» Task:
Copy exactly, and copy only, the lines from the one bearing "The width and height of the screenshot is (583, 460)." through the final line of the records.

** Recorded information follows **

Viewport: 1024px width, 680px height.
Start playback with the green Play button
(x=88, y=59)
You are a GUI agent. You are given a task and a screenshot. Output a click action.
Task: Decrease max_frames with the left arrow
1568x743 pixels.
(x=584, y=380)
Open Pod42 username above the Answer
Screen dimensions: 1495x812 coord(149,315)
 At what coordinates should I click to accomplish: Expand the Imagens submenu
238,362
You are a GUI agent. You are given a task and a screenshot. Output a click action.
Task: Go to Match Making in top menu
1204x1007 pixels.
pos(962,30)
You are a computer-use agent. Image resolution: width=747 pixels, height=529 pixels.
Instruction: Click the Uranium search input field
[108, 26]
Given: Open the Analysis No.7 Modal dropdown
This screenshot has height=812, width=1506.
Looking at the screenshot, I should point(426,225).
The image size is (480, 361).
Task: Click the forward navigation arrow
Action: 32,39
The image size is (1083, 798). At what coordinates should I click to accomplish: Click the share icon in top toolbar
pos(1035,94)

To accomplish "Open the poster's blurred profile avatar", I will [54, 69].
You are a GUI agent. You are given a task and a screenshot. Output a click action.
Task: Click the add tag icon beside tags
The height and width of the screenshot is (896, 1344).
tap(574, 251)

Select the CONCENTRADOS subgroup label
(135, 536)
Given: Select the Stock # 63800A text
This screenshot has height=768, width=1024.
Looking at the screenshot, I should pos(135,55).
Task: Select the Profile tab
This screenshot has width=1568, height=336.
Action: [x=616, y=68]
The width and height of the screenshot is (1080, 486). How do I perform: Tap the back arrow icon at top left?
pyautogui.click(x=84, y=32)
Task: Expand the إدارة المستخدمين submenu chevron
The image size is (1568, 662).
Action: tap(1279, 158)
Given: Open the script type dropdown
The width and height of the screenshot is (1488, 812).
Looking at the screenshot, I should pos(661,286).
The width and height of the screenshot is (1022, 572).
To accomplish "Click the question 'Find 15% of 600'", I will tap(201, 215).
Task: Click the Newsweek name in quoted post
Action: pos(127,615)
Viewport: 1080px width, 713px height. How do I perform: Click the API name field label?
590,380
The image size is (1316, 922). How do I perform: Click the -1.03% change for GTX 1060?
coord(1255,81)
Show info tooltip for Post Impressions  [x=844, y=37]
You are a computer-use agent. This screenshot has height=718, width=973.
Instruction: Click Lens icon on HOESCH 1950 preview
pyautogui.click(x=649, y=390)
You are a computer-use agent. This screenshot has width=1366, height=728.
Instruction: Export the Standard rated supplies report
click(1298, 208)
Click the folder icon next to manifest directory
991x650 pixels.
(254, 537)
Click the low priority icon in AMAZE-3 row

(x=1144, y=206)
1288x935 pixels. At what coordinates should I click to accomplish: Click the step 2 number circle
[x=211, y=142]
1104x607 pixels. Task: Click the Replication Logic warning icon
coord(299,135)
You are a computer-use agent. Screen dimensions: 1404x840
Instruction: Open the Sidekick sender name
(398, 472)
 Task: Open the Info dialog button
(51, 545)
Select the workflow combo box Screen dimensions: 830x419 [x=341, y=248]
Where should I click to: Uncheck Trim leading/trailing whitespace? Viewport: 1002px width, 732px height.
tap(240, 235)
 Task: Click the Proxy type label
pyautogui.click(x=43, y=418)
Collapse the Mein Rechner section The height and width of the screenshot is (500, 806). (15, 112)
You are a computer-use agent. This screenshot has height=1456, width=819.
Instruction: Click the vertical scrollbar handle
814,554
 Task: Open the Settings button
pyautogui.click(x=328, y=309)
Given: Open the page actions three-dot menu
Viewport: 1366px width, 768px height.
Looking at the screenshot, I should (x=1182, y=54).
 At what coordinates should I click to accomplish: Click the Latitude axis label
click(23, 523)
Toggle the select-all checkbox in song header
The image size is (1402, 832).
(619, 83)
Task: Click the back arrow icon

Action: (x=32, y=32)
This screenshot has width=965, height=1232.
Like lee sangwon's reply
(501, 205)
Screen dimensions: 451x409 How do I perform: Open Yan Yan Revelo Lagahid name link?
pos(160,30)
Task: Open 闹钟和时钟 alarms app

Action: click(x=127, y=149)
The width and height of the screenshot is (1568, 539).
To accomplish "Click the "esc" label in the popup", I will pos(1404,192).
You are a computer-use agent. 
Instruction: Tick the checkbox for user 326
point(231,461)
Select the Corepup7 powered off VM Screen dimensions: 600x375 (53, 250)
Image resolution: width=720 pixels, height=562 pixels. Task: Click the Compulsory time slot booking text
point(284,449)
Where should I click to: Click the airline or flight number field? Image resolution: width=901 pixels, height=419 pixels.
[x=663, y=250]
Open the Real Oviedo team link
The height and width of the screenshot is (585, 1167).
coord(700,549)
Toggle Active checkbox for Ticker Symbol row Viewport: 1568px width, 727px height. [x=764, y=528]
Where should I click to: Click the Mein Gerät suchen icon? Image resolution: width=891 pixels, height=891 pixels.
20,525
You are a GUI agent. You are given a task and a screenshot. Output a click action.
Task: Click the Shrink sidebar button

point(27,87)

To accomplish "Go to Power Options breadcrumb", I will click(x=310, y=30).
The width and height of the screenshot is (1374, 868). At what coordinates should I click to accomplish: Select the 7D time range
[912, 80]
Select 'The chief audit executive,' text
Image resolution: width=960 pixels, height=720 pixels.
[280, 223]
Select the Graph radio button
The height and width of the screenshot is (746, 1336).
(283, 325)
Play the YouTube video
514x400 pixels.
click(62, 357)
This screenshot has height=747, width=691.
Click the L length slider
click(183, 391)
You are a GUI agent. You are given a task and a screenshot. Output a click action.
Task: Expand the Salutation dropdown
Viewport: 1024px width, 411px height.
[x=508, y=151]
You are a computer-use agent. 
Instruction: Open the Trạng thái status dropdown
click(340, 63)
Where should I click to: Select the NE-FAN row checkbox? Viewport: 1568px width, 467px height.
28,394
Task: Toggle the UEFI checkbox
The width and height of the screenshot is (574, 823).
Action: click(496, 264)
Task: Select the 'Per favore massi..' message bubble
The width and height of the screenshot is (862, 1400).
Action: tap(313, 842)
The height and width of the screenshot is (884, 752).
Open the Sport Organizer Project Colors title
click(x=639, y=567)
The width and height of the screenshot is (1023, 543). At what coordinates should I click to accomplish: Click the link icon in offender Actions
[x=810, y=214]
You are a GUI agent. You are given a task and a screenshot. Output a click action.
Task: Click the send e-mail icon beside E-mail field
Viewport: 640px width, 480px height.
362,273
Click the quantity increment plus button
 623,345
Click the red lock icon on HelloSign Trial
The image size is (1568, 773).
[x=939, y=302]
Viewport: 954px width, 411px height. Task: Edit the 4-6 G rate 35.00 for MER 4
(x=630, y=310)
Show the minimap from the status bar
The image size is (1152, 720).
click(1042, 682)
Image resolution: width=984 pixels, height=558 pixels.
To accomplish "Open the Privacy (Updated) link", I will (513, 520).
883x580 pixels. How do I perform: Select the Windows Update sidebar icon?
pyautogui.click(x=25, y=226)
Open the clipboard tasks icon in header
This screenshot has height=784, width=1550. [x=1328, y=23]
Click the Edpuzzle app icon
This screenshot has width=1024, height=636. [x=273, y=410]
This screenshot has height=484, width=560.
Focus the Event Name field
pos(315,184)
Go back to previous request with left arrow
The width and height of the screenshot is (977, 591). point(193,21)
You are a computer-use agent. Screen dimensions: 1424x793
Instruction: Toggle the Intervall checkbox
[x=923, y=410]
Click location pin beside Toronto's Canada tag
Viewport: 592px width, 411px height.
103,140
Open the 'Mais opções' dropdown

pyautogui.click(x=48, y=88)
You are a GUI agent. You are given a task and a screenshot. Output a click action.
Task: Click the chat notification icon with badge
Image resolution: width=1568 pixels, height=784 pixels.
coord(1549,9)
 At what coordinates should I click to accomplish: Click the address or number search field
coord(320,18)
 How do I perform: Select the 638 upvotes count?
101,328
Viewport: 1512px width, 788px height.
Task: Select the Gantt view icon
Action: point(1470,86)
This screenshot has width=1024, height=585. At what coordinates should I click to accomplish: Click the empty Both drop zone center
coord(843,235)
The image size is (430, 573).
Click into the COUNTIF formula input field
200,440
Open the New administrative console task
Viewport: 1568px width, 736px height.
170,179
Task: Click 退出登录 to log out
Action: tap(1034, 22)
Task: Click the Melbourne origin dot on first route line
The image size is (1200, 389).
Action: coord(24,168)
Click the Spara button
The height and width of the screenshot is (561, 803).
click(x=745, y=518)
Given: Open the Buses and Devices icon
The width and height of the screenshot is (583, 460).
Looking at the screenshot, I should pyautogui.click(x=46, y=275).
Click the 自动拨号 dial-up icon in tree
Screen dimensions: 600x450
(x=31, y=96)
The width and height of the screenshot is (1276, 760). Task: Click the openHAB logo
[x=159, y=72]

** End of Recorded information **

» Result of this task:
The width and height of the screenshot is (583, 460).
Looking at the screenshot, I should pyautogui.click(x=46, y=275).
Click the 自动拨号 dial-up icon in tree
Screen dimensions: 600x450
(x=31, y=96)
The width and height of the screenshot is (1276, 760). Task: Click the openHAB logo
[x=159, y=72]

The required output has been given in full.